The Markaz is closing, but the Middle East arts center will return as an online publication
The Markaz, a Los Angeles arts center devoted to showcasing Middle East culture through lectures, film screenings, performances and exhibitions, has announced that it is shutting down.
“With the pandemic adversely impacting artists and arts organizations everywhere, we have no other option but to shut down the Markaz definitively,” read a statement published to the organization’s website on Tuesday.
Jordan Elgrably, a co-founder of the organization, said the closure of the Markaz, in its current form, is permanent.
“With the disease, unfortunately we’re not going to see the season open up again,” Elgrably said. “We don’t have a vaccine. There may never be a vaccine.”
Instead, he said, the Markaz is going online — but in a new guise. In the fall, the center will resurface as “The Markaz Review,” an online culture journal.
“It will be multilingual and multinational,” said Elgrably. “We have correspondents in the U.K., France, Lebanon. We’re working on getting a correspondent in Morocco.”
Los Angeles’ COVID-19 arts relief program will dispense grants to artists, small arts organizations and theaters at “the greatest risk of hardship.”
Founded as the Levantine Center in 2001, the organization changed its name to the Markaz — which means “the center” in several Middle Eastern languages — in 2015. The group, whose main mission was to promote “a greater understanding of the Middle East and North Africa by presenting artistic and educational programs,” staged musical performances, lectures, film screenings and even a comedy night.
For many years, it occupied a storefront on Pico Boulevard in Mid-City. But in 2016 it gave up the space, functioning instead as a roving arts organization, producing occasional events in locations around Los Angeles.

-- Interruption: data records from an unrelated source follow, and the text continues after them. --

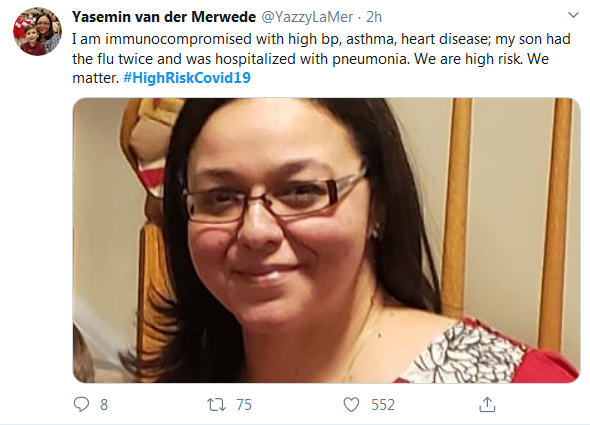Click the word matter before the hashtag
This screenshot has height=425, width=590.
pos(96,78)
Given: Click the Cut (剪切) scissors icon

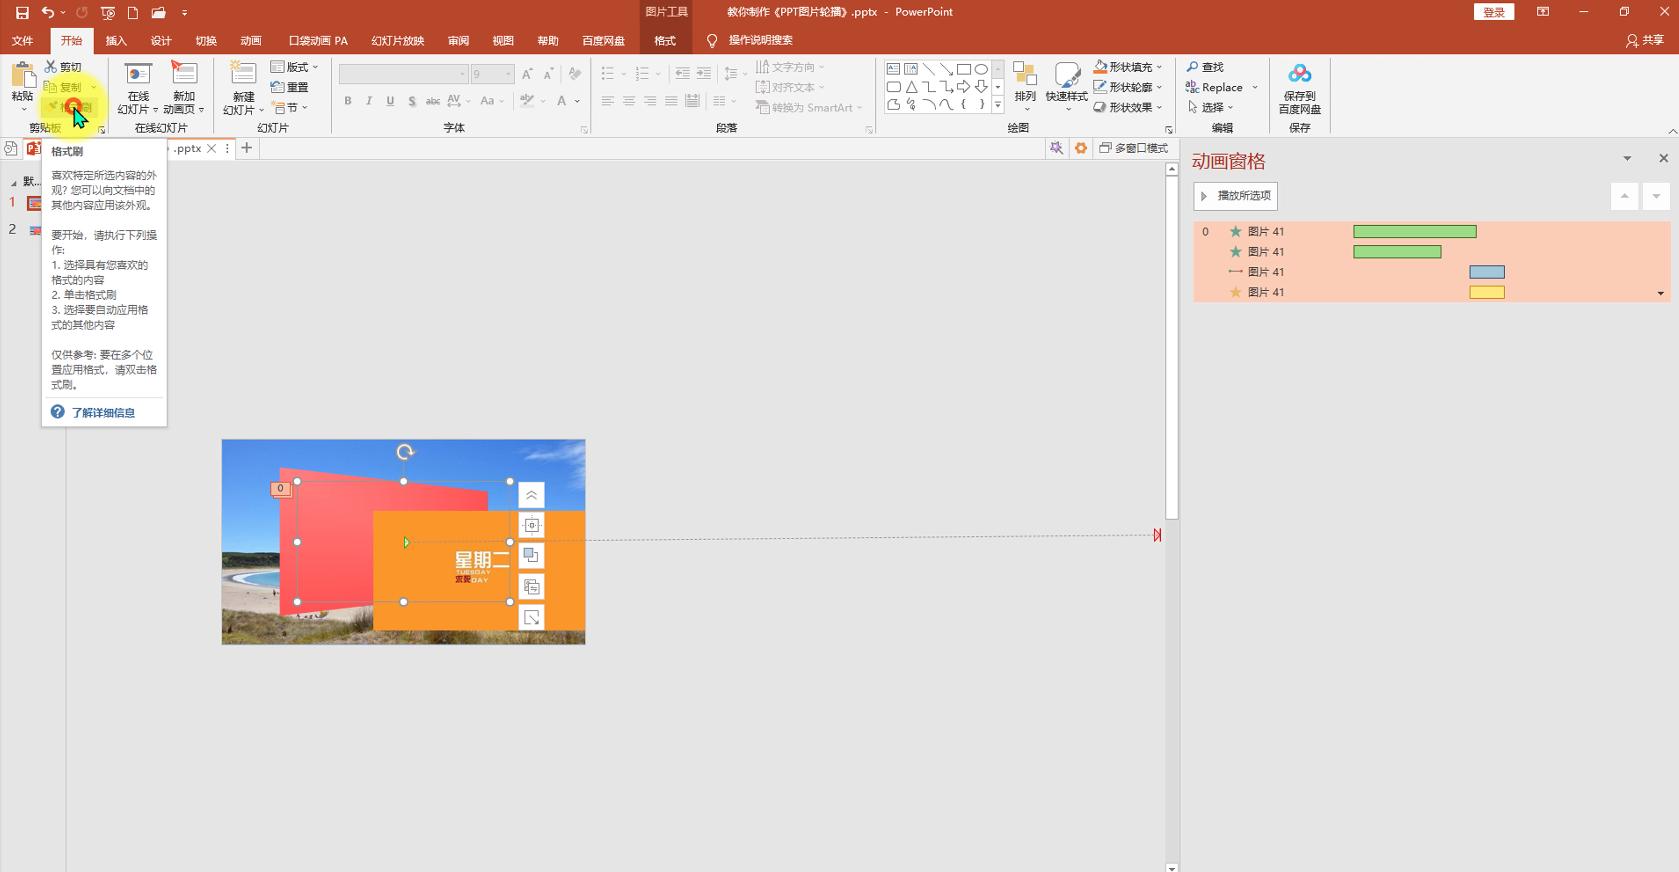Looking at the screenshot, I should coord(51,67).
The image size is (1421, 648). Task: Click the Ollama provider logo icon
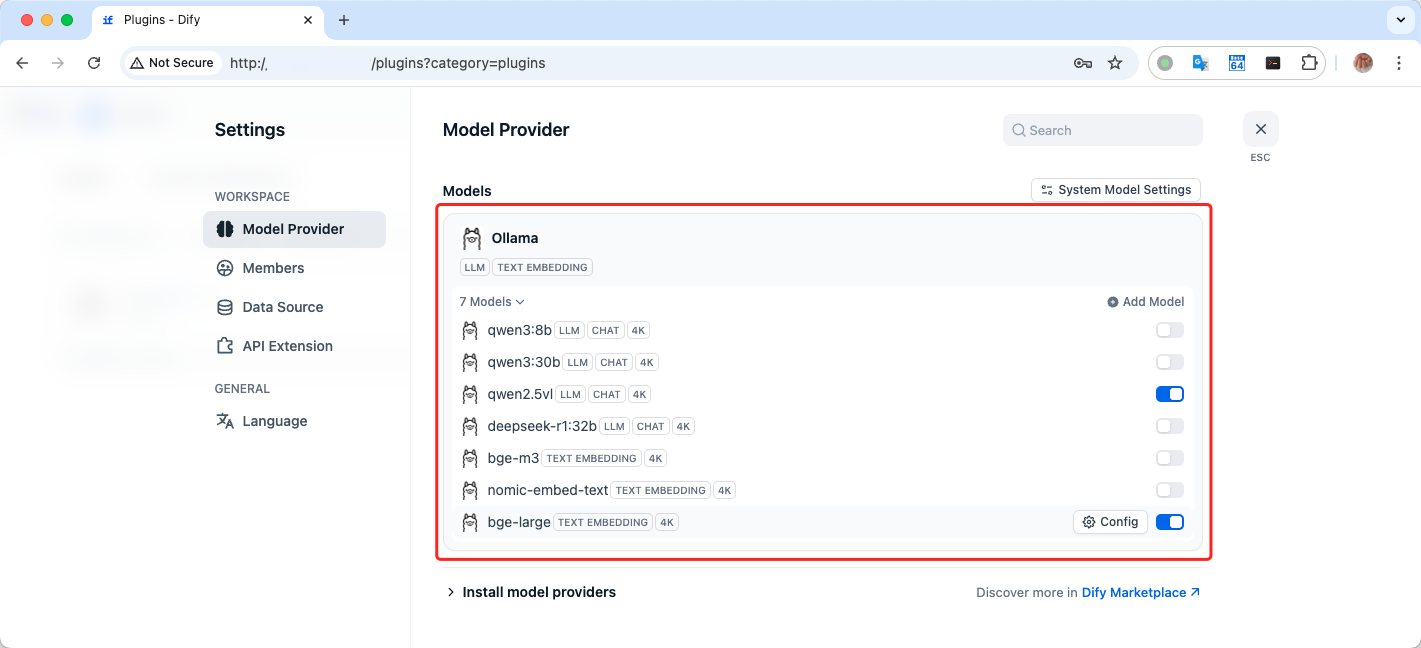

In late March, the Markaz was scheduled to present a one-night theatrical event inspired by Lebanese author Joumana Haddad’s novel “The Seamstress’ Daughter” at the Odyssey Theatre. That presentation was cancelled when Gov. Gavin Newsom issued the safer-at-home order on March 19.
Elgrably says that without a dedicated space or the possibility of being able to stage live events for the foreseeable future, it didn’t make sense to try to continue as they had. He is hopeful that the online journal will be a new chapter — one with even greater scope.
“We are,” he said, “working on making it more global.”